Des témoins critiquent le gaspillage et la politisation de l’aide américaine à l’étranger
WASHINGTON, D.C., 5 avril (C-Fam) La semaine dernière, des témoins experts ont déclaré à une sous-commission du Congrès que les fonds américains destinés à l’étranger étaient utilisés de manière à avoir des conséquences néfastes et qu’ils servaient intentionnellement à diffuser des programmes sociaux controversés dans les pays bénéficiaires.
“L’objectif de l’aide étrangère doit être de mettre fin à son besoin. Pourtant, des années d’aide humanitaire ont détruit la capacité des pays à se nourrir eux-mêmes”, a déclaré Max Primorac, ancien chef des opérations par intérim de l’USAID sous l’administration Trump. M. Primorac, qui travaille aujourd’hui à la Heritage Foundation, a déclaré que des Haïtiens pauvres lui avaient dit : “Il est difficile de rivaliser avec de la nourriture gratuite.”
Primorac a également critiqué l’utilisation de l’aide étrangère pour promouvoir des programmes sociaux qui sont controversés à la fois aux États-Unis et à l’étranger. Il a déclaré : “Nous devons déradicaliser nos programmes d’aide. Nous devons cesser d’imposer des programmes de diversité, d’équité et d’inclusion, l’avortement et d’autres politiques de genre à l’étranger, des normes qui sont en contradiction avec celles de l’Afrique, de l’Amérique latine et de l’Asie.
Les témoins ont déclaré à la sous-commission sur le contrôle et la responsabilité que les agences américaines créent des environnements de travail hostiles pour ceux qui ne souscrivent pas à leur idéologie politique, ce qui a un impact négatif sur les critères d’embauche et de promotion des agences s’ils ne souscrivent pas aux idéologies de l’IED.
La question de l’avortement a également été soulevée lors d’une discussion sur le PEPFAR, le programme américain de lutte contre le VIH/SIDA dans le monde.

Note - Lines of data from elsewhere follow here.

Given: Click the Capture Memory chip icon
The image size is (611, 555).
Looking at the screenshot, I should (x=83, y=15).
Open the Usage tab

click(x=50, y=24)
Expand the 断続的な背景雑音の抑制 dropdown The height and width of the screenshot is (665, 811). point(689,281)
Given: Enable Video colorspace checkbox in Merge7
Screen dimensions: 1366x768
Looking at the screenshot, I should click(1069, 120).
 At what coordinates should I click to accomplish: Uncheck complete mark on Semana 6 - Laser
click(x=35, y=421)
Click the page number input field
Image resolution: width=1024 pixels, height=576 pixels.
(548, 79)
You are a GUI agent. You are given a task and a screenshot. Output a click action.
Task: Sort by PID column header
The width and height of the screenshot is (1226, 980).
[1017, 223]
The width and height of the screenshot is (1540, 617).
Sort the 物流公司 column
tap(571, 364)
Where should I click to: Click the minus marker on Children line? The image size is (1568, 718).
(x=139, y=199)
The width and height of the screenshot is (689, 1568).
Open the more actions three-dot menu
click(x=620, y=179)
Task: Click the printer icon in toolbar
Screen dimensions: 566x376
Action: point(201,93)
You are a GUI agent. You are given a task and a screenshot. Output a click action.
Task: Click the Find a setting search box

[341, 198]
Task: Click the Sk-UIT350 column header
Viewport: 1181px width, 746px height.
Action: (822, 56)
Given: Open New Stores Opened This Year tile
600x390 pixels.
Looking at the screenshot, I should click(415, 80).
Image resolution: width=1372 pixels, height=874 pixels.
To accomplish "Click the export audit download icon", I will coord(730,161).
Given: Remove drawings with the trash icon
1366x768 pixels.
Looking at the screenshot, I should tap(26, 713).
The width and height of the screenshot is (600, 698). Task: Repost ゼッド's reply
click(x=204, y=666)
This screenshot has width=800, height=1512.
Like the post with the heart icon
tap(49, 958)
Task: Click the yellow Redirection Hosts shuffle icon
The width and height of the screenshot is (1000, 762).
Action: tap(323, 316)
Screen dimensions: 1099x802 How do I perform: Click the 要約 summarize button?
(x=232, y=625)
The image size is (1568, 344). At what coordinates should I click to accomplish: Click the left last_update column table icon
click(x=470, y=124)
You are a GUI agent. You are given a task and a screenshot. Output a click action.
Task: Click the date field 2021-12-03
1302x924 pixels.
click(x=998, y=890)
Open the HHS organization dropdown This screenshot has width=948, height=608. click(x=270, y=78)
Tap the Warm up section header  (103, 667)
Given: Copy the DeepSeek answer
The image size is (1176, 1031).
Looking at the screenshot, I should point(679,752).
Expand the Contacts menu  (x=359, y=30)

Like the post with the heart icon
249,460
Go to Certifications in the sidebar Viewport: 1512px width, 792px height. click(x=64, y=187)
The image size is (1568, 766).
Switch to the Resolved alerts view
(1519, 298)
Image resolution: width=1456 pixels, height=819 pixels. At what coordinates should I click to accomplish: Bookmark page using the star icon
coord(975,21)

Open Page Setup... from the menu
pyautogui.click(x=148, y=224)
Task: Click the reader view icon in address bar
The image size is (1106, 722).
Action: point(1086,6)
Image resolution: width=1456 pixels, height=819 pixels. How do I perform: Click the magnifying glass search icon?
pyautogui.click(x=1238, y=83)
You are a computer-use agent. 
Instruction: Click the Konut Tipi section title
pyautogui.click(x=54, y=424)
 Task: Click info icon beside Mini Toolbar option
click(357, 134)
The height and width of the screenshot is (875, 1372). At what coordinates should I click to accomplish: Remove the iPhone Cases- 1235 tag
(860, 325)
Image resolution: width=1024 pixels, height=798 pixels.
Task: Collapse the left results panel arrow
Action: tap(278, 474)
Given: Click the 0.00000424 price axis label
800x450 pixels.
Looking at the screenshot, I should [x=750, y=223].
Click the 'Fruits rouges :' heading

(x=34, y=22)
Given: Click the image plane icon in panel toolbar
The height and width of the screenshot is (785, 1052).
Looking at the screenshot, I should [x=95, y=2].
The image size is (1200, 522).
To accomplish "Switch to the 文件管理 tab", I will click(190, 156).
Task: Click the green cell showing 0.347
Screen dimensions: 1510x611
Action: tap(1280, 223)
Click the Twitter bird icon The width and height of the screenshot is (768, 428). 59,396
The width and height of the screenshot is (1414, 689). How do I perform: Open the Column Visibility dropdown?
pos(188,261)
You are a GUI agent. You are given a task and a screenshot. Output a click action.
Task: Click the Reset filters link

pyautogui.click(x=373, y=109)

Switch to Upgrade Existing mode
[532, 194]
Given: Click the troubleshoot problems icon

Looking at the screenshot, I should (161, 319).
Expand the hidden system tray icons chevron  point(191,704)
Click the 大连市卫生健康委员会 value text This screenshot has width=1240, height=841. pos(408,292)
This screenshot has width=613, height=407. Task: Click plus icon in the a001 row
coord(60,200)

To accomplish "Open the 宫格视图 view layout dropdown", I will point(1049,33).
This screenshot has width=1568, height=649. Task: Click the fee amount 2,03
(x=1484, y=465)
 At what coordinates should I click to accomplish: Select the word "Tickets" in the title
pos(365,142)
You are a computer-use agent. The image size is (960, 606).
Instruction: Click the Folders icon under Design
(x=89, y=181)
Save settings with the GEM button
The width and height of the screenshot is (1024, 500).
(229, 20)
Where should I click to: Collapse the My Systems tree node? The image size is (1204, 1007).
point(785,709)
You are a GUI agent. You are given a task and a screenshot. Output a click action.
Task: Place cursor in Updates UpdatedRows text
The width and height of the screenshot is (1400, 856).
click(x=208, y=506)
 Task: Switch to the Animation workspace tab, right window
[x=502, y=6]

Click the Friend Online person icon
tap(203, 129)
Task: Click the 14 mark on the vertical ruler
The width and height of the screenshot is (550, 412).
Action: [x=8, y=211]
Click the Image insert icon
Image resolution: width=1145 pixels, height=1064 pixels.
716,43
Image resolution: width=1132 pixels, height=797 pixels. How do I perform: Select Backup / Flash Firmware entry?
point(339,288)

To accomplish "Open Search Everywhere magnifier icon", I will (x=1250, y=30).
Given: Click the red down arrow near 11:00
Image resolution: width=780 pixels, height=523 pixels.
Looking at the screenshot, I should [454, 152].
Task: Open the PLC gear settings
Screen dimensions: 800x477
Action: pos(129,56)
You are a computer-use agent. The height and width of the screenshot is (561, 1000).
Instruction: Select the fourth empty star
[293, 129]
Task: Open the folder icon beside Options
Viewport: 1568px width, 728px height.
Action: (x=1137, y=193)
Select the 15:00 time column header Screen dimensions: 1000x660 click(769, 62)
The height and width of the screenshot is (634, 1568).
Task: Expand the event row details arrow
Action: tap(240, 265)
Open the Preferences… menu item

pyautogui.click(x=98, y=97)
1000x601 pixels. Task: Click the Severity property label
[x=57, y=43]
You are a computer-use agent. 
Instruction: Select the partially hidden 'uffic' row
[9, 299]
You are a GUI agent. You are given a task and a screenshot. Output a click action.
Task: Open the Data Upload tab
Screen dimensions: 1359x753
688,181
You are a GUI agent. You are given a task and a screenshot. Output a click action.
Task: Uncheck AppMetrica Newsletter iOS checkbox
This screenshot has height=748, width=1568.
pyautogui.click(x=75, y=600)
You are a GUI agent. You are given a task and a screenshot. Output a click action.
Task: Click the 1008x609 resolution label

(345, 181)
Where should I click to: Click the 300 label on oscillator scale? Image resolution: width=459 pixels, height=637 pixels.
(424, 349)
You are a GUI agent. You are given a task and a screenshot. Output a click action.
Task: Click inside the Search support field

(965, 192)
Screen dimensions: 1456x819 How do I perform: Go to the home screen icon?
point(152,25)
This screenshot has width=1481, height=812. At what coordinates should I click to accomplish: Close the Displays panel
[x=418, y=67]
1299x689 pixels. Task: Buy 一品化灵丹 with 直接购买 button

Récemment, une controverse a éclaté au sujet des partenaires de mise en œuvre du programme, y compris des groupes qui promeuvent l’avortement. Charles Kenny, chercheur principal au Centre pour le développement mondial, a affirmé que les restrictions pro-vie imposées à ces groupes pour qu’ils reçoivent des fonds américains étaient préjudiciables. “Le PEPFAR perd de son efficacité lorsque les prestataires habituels ne peuvent être utilisés parce qu’ils donnent également des conseils en matière de santé sexuelle et génésique, ce qui entraîne une augmentation du nombre d’avortements dans le monde.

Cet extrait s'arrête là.